One time, I got to go on a special tour at the Carolinas Aviation Museum (https://www.carolinasaviation.org/).
As some of you might know, the US Airways A320 that Sully ditched in the Hudson River is in this museum.
(photo source: https://www.google.com/url?sa=i&rct=j&q=&esrc=s&source=images&cd=&cad=rja&uact=8&ved=2ahUKEwjR3OKxx9vdAhVEuVMKHcN9DHoQjRx6BAgBEAU&url=https%3A%2F%2Fwww.carolinasaviation.org%2Fexhibits%2Fus-airways-flight-1549-the-miracle-on-the-hudson%2F&psig=AOvVaw3DUGj0I8i3iZ__8FsEhkoH&ust=1538150524729220
One of the passengers on that flight came in and told us about his experience in the accident, which was cool. We also got to sit in an inflatable life-raft similar to that on the front doors of the A320.

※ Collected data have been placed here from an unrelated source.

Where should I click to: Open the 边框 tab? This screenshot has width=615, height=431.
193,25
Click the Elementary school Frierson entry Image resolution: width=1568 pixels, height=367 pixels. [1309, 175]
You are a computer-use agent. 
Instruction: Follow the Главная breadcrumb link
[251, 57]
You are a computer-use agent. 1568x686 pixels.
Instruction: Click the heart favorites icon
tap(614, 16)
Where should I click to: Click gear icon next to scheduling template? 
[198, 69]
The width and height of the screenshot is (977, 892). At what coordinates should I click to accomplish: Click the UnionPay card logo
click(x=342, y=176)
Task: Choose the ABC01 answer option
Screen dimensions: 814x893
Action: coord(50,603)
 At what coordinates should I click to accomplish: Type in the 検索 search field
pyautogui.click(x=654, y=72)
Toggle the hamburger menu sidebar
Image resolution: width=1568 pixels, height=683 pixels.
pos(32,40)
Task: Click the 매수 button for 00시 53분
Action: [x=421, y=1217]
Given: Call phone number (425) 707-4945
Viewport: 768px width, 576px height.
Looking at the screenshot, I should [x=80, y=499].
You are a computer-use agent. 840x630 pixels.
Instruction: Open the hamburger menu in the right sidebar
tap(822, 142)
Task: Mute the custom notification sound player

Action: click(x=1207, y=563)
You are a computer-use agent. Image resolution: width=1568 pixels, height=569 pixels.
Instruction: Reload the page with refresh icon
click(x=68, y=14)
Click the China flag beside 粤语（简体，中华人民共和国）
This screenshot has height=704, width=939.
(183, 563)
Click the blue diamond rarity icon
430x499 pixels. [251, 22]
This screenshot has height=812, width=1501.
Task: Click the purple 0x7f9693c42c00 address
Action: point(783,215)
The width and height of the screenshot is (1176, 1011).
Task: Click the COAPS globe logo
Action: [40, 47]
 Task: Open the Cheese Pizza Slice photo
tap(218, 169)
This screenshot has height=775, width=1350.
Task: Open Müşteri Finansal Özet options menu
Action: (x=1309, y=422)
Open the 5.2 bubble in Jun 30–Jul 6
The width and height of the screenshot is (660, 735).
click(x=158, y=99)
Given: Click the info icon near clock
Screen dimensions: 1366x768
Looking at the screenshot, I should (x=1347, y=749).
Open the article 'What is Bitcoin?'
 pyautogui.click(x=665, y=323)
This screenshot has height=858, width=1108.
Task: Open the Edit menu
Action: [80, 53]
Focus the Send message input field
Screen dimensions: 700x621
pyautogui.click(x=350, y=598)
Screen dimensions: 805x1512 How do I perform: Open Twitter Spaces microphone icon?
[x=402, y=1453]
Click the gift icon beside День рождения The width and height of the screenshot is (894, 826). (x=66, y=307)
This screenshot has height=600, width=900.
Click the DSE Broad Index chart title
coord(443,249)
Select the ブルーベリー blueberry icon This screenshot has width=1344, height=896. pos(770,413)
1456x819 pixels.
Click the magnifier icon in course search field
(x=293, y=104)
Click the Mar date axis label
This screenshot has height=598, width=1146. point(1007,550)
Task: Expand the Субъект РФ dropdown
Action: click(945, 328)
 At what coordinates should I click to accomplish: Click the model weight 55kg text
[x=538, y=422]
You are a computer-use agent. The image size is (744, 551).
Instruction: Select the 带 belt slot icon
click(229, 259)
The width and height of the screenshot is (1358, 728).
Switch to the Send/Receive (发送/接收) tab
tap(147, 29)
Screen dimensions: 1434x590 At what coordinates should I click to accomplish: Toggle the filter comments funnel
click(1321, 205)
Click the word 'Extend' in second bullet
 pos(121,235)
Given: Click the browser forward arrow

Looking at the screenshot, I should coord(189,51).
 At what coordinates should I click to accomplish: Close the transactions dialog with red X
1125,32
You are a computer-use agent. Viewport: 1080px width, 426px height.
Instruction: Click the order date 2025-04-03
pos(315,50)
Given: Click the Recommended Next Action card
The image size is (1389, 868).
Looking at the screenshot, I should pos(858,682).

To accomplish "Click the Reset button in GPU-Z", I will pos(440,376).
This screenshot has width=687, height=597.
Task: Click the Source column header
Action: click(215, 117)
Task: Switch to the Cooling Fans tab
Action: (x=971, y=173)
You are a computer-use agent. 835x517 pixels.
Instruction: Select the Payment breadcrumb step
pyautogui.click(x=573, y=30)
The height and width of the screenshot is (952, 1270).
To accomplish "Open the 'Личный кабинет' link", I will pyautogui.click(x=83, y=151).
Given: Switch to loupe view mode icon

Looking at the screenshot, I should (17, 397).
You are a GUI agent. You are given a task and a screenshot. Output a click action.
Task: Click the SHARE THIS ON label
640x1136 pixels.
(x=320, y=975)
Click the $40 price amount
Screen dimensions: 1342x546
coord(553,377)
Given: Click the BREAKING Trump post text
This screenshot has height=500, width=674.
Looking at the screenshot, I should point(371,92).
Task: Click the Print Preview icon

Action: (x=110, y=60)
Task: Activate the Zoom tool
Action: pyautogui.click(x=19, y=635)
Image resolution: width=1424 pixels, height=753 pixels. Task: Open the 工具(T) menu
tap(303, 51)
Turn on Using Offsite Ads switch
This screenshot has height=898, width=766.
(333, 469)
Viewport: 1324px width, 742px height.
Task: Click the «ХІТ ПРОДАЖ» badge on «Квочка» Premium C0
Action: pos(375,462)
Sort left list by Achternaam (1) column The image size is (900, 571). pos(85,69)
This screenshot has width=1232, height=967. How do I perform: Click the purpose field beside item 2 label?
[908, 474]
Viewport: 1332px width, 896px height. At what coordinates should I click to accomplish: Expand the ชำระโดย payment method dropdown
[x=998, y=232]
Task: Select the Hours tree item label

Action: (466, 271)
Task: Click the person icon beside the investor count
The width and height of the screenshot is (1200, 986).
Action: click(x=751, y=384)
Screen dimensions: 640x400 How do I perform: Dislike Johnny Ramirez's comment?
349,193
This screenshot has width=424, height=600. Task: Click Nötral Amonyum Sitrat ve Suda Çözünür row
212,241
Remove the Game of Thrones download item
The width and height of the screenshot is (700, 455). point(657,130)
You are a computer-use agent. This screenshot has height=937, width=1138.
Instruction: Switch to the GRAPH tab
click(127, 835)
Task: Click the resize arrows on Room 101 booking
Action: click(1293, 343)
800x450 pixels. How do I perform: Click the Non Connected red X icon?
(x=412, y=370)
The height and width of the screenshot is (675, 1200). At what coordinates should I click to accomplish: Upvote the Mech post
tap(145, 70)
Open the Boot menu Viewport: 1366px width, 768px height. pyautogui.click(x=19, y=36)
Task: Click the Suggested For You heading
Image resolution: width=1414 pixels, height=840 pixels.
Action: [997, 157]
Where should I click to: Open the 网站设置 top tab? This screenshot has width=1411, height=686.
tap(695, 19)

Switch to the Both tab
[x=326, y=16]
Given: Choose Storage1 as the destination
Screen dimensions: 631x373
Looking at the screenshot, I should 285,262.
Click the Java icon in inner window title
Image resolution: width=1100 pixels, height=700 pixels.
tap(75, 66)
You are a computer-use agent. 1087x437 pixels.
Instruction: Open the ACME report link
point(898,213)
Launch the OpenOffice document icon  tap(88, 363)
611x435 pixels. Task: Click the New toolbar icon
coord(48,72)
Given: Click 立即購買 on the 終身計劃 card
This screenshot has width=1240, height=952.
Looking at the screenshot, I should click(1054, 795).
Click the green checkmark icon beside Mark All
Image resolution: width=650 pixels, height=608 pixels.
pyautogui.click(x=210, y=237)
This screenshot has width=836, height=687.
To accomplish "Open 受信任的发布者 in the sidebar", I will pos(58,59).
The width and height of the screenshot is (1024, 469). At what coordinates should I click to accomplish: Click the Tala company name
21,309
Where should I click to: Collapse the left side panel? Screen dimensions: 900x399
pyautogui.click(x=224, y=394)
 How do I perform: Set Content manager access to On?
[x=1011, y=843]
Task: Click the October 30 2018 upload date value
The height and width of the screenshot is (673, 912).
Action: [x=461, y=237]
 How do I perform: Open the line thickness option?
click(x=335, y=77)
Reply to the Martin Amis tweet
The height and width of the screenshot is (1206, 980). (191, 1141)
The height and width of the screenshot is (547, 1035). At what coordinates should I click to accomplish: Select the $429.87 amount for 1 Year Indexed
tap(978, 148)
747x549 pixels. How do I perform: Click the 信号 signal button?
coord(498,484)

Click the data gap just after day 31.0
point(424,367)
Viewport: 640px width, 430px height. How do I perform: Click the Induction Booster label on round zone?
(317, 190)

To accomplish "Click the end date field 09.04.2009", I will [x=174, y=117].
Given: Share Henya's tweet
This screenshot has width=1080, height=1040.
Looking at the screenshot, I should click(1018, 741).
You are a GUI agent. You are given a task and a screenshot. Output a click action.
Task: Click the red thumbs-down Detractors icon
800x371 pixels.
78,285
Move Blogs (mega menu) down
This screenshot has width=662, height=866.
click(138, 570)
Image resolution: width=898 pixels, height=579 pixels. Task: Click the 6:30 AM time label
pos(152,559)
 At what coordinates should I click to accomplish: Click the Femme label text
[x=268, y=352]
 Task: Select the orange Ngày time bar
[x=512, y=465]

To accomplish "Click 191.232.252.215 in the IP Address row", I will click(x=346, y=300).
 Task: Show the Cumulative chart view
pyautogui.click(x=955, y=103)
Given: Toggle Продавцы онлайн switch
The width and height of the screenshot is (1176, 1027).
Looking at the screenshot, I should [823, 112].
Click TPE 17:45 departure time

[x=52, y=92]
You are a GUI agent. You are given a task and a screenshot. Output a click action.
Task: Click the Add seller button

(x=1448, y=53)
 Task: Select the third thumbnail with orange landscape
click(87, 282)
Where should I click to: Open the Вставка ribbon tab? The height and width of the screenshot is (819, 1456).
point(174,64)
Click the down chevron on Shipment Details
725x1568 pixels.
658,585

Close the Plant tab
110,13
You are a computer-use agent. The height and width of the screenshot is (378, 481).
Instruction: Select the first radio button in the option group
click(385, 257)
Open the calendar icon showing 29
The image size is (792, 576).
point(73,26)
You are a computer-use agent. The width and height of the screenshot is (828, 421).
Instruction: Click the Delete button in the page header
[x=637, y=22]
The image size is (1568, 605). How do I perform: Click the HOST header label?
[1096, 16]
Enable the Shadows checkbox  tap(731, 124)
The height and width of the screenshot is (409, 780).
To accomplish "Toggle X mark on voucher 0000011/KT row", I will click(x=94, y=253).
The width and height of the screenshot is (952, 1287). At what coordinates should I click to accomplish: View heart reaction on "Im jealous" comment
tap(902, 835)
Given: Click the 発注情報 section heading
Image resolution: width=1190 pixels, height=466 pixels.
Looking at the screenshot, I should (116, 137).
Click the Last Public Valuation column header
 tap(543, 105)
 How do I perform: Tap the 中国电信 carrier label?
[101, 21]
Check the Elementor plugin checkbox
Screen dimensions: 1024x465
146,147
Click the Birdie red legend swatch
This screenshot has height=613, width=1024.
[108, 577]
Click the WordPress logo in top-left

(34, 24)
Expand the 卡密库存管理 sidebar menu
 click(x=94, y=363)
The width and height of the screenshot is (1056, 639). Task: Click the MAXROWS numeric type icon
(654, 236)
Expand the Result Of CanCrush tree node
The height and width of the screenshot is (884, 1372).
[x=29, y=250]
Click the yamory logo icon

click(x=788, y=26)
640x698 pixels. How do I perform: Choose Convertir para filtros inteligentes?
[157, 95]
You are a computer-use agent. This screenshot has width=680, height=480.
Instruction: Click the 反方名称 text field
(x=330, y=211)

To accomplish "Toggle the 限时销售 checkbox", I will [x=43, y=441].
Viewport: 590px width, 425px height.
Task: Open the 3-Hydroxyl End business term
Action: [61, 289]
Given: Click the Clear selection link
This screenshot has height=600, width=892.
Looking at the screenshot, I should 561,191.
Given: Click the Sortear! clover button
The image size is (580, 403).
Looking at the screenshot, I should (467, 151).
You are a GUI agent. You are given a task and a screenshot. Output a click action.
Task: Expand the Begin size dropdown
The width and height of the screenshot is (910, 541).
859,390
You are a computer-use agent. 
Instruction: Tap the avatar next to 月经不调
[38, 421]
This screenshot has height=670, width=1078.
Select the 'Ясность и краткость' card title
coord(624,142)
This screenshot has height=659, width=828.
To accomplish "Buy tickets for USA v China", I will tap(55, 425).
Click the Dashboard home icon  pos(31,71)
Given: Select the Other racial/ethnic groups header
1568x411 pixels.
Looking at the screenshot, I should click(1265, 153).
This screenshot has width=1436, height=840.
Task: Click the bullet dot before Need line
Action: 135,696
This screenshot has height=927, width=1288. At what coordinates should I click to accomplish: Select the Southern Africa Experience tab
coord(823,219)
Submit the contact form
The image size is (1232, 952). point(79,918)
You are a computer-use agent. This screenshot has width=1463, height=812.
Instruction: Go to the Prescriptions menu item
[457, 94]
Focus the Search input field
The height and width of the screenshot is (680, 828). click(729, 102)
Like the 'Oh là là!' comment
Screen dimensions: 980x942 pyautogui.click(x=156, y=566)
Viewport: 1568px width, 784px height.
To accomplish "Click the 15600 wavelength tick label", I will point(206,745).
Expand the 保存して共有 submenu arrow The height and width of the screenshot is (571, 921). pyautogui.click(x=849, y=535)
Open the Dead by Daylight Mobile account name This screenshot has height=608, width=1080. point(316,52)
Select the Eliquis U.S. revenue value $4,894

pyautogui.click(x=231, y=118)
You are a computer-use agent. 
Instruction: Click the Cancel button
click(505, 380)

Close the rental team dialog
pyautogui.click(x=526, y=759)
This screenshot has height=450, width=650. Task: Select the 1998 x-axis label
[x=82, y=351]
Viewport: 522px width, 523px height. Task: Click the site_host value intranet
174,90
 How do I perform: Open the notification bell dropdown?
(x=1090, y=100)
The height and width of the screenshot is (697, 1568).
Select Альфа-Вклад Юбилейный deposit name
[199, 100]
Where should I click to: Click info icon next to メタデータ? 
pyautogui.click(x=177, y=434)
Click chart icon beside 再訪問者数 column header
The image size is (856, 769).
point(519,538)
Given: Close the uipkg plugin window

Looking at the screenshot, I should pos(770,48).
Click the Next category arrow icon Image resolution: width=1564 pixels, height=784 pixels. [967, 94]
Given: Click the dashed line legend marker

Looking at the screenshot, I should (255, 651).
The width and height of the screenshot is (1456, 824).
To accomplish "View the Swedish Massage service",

Another interesting thing that we did was use a Wright brothers plane simulator. It used FSX for the screen part, but the way we controlled the glider was special.
There was a wooden platform where we lay flat on our bellies, and you bank left and right by shifting your weight left and right on the board, just like in real life.
And the pitch control was a tall joystick-like wooden post to our left.
It sounds and looks really easy to fly the Wright brothers’ plane, but it’s actually quite difficult to stay long in the air (even for a flight-sim guy like me). Most of the people with me stalled out within the first five seconds after lift-off… no wonder the Wright brothers only flew for around 13 seconds in that thing.
(Fun fact: the instructor that was telling us how to do the controls told us that he’s flown for 3 whole minutes! He must’ve practiced quite a bit to get that far.)